Indeed, but what we have here is one step further in that the shorts didn't only borrow the shares, they simply printed them out of thin air. This is called naked shorting. Naked shorting therefore allows a short seller to go beyond those shares which are available for shorting.
How do i know that naked shorting is occurring? I know this because for a short seller to short in the conventional way, he must borrow shares from someone holding the shares in a margin account. But there are very few investors who can buy erhc on margin. In the U.S., OTC stocks cannot be purchased on margin at most brokers except at interactive brokers. Hence, for this much shorting to take place, the shares can't be merely borrowed as is the case in conventional shorting, but they must be printed as is the case with naked shorting. This is why naked shorting is illegal in the USA.
It can be very lucrative for naked shorts; however, if it is obvious that the company is going bankrupt and the short seller knows he'll never have to deliver any shares or dividends on those shares.... but if the company doesn't go bankrupt and prospers instead then it's quite a hairy situation short sellers place themselves in.
They must buy those shares back and close their positions or else provide the shareholders of the shorted shares with all the benefits associated with those shares if dividends are paid or Total shares supplied in a buy out.
Since most OTC stocks never achieve dividend paying status and many go bankrupt, OTC companies are rife with short sellers both conventional and shorting out of Canada where naked shorting is allowed.
It's literally a racket.
In fact, without a threat of dividend or buy out, why would you ever want to cover as a naked shorter?
If the stock price appreciates in value, never fear, you, as a naked short seller, can print more shares and inundate any demand for the stock with an insane flood of supply. And if as a short seller, your printing of shares also results in depressing the stock so that any convertible debt tied to stock price becomes toxic for the company, then the better is that short position because the higher becomes the probability of bankruptcy.

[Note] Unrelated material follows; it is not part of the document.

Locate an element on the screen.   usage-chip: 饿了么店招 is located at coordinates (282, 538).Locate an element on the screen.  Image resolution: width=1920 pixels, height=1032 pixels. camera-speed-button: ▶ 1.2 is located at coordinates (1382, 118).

Throw in the possibility of revocation and voila a lot of scared longs will sell allowing the short seller to cover as well, not that he needed to do so, but nice to have.
Except this time management caught on to the scheme and no amount of denials of the existence of short sellers will change that.
So... revenge will be had and it is the "real" reason, i believe that erhc has been so silent vis a vis the "new paradigm," which i also believe was by design to trap shorts.
1) there will be no bankruptcy
2) every effort will be made to deliver a dividend and/or Total shares in a buy out
3) revocation will likely be avoided but even if it is not avoided... management will make sure that it is a nightmare for short sellers and longs will do their part by not selling into revocation.
Shorts are screwed and there's no way out for them. But then... they had warnings from day 1.